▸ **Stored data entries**
Segment Open
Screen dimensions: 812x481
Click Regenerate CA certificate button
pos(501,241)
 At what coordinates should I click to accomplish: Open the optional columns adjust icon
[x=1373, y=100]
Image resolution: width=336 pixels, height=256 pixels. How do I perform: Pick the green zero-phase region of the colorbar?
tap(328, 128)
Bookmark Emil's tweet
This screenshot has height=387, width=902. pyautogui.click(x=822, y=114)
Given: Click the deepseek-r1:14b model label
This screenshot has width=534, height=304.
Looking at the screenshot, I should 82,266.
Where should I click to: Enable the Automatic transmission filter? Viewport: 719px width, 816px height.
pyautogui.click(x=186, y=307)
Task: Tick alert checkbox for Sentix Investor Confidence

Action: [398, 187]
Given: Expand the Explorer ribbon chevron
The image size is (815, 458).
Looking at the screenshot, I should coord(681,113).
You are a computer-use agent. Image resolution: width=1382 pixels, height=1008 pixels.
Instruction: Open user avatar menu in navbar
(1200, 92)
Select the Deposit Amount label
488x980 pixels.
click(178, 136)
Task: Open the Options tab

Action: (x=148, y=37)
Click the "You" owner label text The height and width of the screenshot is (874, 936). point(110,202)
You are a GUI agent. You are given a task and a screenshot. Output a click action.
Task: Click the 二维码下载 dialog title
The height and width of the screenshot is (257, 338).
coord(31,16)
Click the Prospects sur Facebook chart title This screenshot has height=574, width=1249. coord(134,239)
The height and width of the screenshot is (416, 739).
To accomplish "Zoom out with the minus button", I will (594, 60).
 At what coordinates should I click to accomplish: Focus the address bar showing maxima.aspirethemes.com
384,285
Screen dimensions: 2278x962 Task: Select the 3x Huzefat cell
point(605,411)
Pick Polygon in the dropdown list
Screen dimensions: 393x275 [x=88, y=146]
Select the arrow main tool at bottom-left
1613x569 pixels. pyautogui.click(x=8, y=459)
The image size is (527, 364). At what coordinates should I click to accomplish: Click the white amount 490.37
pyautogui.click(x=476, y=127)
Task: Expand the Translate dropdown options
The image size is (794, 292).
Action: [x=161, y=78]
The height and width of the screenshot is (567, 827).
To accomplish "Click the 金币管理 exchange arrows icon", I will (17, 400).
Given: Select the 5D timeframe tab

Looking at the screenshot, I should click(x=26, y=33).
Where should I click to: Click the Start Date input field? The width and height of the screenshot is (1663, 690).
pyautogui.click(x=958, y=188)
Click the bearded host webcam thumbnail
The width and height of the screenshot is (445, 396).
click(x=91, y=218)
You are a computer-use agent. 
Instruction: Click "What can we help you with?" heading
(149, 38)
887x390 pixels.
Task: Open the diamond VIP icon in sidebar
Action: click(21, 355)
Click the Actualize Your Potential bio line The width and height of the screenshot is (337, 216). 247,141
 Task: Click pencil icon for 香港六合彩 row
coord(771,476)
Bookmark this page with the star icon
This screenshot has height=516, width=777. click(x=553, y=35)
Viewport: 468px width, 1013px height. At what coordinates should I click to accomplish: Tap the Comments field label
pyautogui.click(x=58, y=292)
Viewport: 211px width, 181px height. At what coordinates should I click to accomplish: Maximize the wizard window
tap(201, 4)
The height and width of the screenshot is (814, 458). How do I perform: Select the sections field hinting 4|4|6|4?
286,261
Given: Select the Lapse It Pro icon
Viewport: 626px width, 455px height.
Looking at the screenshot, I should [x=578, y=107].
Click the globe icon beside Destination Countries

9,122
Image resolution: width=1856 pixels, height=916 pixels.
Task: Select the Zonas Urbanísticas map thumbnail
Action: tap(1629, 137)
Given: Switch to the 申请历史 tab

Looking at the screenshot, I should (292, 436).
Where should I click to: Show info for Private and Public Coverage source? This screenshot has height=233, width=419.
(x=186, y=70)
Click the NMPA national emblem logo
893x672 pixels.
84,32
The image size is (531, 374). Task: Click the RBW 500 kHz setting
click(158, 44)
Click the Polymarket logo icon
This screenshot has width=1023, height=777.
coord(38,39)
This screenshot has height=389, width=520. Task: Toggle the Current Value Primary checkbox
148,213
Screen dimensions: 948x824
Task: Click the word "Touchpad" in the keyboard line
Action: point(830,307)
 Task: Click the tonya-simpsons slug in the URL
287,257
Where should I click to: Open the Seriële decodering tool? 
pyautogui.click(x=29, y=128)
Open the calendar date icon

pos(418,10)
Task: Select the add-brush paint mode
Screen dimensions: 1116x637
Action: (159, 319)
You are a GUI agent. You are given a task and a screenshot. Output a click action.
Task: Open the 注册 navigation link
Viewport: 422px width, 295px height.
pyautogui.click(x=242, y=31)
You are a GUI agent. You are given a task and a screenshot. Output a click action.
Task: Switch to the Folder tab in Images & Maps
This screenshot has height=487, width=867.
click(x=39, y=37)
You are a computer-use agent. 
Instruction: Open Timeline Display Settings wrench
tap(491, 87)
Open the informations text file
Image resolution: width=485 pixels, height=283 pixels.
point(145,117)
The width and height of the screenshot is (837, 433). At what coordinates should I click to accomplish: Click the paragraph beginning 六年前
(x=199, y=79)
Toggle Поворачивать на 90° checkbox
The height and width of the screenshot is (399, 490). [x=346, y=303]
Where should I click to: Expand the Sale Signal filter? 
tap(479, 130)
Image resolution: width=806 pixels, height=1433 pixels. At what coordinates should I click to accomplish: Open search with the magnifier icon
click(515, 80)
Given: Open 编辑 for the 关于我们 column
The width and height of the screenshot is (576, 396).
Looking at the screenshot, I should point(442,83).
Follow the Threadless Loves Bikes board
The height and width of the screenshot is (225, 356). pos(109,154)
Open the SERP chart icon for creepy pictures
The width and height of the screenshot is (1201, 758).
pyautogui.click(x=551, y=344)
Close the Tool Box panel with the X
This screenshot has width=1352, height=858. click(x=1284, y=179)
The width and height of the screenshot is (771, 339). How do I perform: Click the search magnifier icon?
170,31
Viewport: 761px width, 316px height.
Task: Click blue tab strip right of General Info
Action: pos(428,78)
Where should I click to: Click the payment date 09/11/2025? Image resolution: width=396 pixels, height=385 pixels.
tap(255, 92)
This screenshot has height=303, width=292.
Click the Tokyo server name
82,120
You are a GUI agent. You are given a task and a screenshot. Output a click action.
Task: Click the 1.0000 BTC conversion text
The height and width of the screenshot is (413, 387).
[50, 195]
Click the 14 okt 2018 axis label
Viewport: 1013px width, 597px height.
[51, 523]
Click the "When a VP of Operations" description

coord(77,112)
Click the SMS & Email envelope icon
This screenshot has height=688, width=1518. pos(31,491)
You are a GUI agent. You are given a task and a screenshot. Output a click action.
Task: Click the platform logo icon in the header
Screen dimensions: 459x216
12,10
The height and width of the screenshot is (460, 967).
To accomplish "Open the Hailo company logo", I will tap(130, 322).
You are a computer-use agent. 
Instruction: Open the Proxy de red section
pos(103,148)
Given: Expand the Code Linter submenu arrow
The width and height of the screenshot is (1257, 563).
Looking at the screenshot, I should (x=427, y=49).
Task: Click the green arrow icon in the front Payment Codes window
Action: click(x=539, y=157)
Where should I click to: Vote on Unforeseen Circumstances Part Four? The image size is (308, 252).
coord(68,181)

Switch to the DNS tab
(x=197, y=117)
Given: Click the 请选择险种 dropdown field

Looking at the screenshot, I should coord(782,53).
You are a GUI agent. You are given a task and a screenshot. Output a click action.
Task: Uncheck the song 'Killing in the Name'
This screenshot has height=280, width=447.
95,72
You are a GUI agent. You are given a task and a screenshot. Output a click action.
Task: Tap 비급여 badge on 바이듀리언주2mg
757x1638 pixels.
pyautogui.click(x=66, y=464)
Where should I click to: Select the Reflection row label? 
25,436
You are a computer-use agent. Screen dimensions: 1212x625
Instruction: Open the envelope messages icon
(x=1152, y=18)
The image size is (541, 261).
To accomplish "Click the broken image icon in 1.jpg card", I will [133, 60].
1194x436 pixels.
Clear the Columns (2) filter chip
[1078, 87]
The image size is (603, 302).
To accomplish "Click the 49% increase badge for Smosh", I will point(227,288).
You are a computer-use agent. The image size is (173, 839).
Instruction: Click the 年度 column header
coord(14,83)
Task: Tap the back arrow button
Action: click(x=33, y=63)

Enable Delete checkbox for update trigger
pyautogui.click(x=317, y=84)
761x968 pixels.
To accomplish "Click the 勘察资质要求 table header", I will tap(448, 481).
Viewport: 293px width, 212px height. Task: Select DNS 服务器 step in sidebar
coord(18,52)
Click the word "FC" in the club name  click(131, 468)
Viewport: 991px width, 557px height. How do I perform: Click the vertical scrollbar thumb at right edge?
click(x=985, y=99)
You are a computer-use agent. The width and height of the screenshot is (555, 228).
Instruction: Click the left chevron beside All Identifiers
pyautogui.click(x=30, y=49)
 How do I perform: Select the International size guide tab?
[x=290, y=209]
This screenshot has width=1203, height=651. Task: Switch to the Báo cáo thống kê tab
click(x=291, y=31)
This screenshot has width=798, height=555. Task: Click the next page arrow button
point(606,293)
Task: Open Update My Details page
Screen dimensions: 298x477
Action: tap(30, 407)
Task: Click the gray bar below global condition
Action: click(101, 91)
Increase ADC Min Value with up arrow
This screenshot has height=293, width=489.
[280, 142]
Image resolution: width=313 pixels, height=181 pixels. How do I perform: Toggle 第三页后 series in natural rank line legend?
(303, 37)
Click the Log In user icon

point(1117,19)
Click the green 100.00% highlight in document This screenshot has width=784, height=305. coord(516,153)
Segment Closed
▸ **Your objective**
Only one stretch of the data above is needed. Restate it word for word, from the line containing "This screenshot has width=798, height=555." through the line containing "Task: Open Update My Details page", both ends included.

▸ **Response below**
This screenshot has width=798, height=555. Task: Click the next page arrow button
point(606,293)
Task: Open Update My Details page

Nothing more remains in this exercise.